Good luck with that. Breeding is the least altruistic component of the Thoroughbred business. If you want to make that bunch change its tune, dangle dollars, not guilt. Poor Mr. Prospector gets the blame for the frailty of the current breed because his early runners fit neatly into a playing field of quick exploitation at a time when new money was entering the game. Suddenly, that particular gene pool was hot stuff, and breeders were off to the races.

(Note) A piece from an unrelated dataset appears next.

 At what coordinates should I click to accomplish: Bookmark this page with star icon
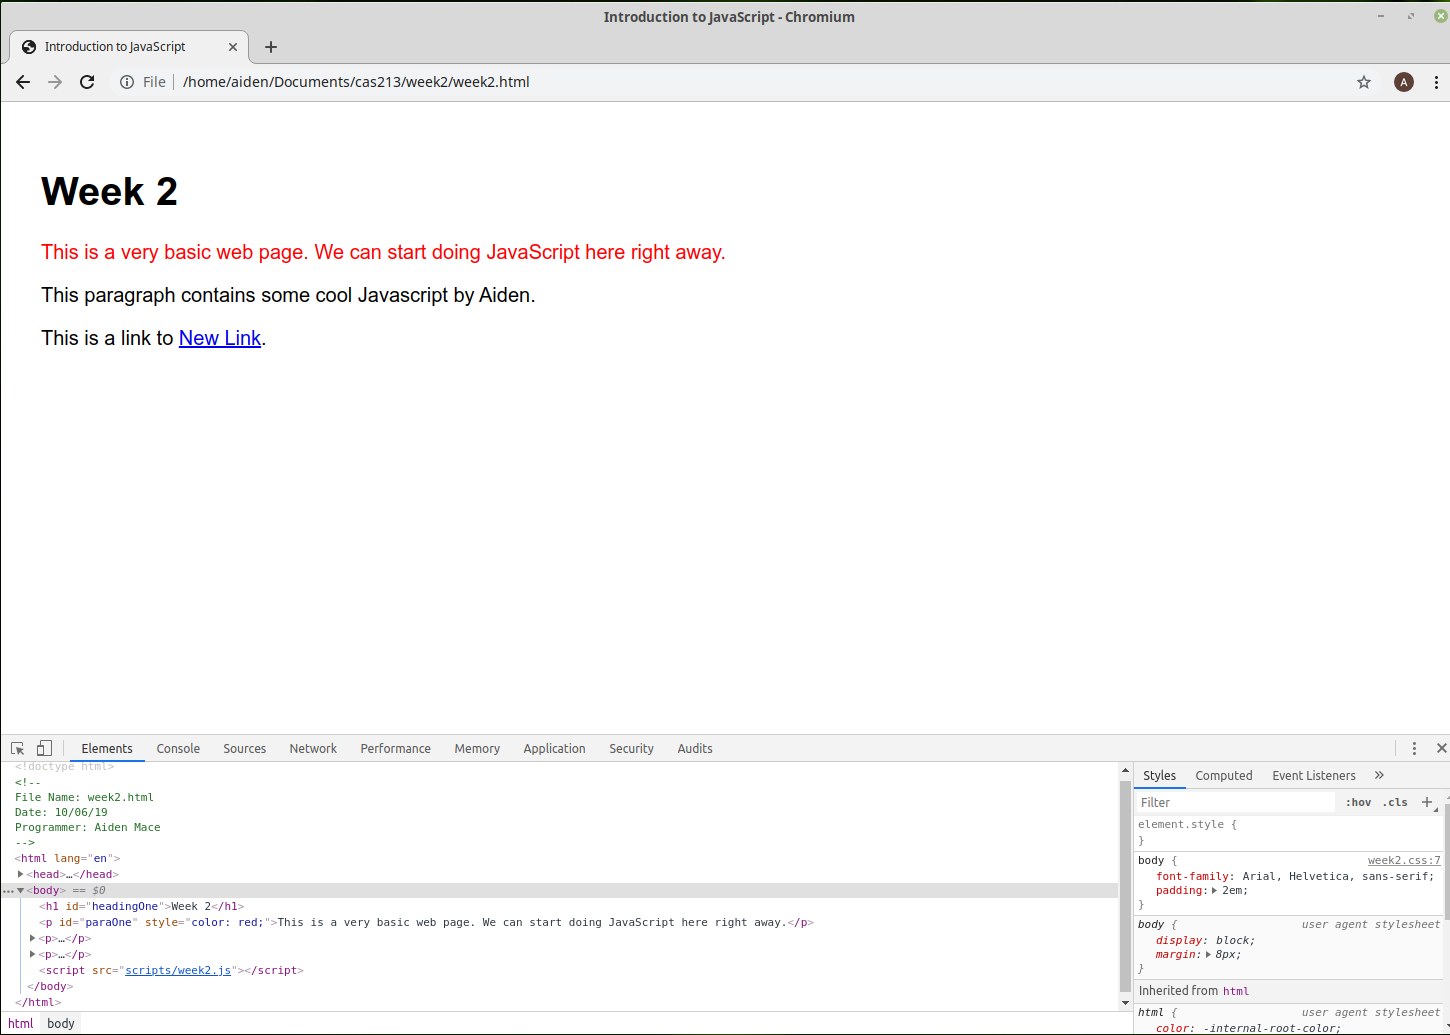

Decades later, the breed has been imprinted, and in terms of genetics, what has been a long time coming will be a long time gone. Remodeling the breed will be a slow process, but first it will be necessary to increase the incentive to produce a different product; otherwise, the cruel realities of the unfettered free market will lead to racing's own version of the subprime mortgage disaster.

The solution is already out there, waiting to be spread. Perfecting and adopting the technology of engineered surfaces - a combination of natural and synthetic material built to drain moisture and cushion impact - is the only way to prompt a change in the breed. And as neutral parties in the breeding, buying, and selling of Thoroughbreds, the various racetrack owners are the ones who must carry the tune.

Engineered surfaces, when properly installed and maintained, bring horses back into play that for years have been damned with the tag "grass horses." In fact, their only crime was an inability to run an opening quarter in 21 seconds, or sit right behind such madness, inhaling a face full of sandy loam.

Bob Baffert, a three-time Derby winner, recognized the consequences of the movement toward engineered surfaces from the start as he watched expensive horses bought at 2-year-old sales beaten by their more modestly marketed cousins.

"I've been buying the wrong kind of horse for these tracks," Baffert said.

Baffert's initial reaction made business sense. He took his top horses elsewhere, to compete on the kind of dirt that accommodated their brand of speed. But if engineered surfaces continue to spread, reducing the demand for such early, unforgiving speed, then buyers will shop elsewhere and breeders ultimately will respond.

In the end, it is a simple market model - make gasoline scarce enough or expensive enough, and sooner or later, car manufacturers will come up with another kind of car. Smart horsemen who can see beyond the end of their own shed rows will figure it out. If the breed can survive, it can be changed.